Normal, Shannon me tient dans ses bras, comme si j'allais m'échapper. Je rougis en contemplant le bazar que nous avons mis hier soir et cette nuit.

Ce matin, je me sens bien. Peut-être que plus tard, je me détesterai d'avoir fait ça, mais pour le moment, je désire sa tendresse, je la désire de toutes mes forces.

- Hey, dit-il en embrassant mon omoplate.

- Salut, dis-je doucement, gênée, en me retournant pour lui faire face.

- Café?

Il se tourne sur le dos et passe une main dans ses cheveux, les ébouriffant un peu plus, un petit sourire aux lèvres. Je réprime un horrible baillement.

- Me brusque pas... Je suis k.o.

- C'est que j'ai bien fait mon travail, sourit-il, fier de lui.
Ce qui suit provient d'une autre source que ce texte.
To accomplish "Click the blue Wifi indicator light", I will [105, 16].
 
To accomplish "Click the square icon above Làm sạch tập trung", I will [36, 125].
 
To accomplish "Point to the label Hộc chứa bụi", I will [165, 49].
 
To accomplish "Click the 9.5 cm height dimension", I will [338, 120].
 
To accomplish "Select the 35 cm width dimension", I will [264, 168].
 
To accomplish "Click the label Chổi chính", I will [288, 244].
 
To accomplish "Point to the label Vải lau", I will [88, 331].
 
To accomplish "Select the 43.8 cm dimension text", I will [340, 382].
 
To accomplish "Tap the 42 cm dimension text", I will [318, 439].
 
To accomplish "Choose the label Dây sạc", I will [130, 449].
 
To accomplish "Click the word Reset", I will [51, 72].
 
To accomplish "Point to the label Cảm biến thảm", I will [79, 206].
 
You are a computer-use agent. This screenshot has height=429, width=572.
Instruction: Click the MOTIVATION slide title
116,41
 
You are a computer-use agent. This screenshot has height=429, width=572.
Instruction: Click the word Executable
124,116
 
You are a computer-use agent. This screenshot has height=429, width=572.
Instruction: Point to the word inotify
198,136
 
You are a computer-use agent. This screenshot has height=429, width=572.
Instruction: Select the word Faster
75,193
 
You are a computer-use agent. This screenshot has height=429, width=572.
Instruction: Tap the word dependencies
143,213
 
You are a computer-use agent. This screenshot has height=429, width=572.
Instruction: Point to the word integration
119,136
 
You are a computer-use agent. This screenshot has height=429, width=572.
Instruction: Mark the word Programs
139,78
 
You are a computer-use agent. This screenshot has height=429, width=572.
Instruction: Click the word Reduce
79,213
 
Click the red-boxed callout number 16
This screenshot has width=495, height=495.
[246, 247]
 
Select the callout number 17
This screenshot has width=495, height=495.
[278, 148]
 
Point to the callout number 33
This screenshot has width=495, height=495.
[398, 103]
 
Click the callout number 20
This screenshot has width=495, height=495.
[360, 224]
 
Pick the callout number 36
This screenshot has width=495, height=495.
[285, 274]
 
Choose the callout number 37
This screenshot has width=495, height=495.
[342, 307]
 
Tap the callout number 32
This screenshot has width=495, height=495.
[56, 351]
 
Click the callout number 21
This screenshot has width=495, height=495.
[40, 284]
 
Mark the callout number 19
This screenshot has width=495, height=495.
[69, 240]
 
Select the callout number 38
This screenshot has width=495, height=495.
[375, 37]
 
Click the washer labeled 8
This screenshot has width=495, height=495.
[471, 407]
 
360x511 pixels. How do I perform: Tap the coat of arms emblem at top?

- Sale macho plein d'orgueil...

Il rit et se redresse sur un coude pour m'observer, sérieux. Mes yeux dérivent sur son torse et le tatouage sur ses côtes droites, qui représente le logo d'un de leurs albums, un cercle fleché avec trois têtes de mort.

- Plus sérieusement, ça a été?

J'aime ses yeux marrons. J'aime ses longs cils et la façon dont il sourit en coin. J'aime ses sourcils et la façon dont sa barbe ne pousse pas pareil partout... Je ne devrais pas, vraiment pas, aimer tout ça.

- Ouais... Bien, c'était bon.

- Cool... je passerai bien la journée au lit!

Je regarde ma montre, et mon coeur tombe dans ma poitrine. Je bondis du lit, paniquée, sans me soucier de ma nudité, et cherche mes vêtements, éparpillés partout.

- Il t'arrive quoi, femme? T'as le diable à tes trousses?

- Meeeerde, Shan, je suis tellement en retard au boulot!

Il éclate de rire et me balance un oreiller à la figure en se blotissant à nouveau sous la couverture. Ok, j'ai une chaussette disparue et une culotte introuvable. Une bonne journée qui s'annonce, à mon avis, c'est un combo porte-malheur.

- Je peux te rappeler que ton planning est accroché derrière la porte et que tu ne bosses pas les samedis impairs?

- Tu connais mon emploi du temps mieux que moi, c'est quoi ton problème?

- L'ennui, très probablement. Maintenant, reviens ici...

A la base, si je lui ai filé une copie de mon planning, c'est pour qu'il sache quels jours je bossais à la bibliothèque le soir, indiqués par des étoiles. Je ne pensais pas qu'il allait l'imprimer et l'accrocher à sa porte. A mon avis, il a dût cocher tous mes soirs vides en mettant la mention café.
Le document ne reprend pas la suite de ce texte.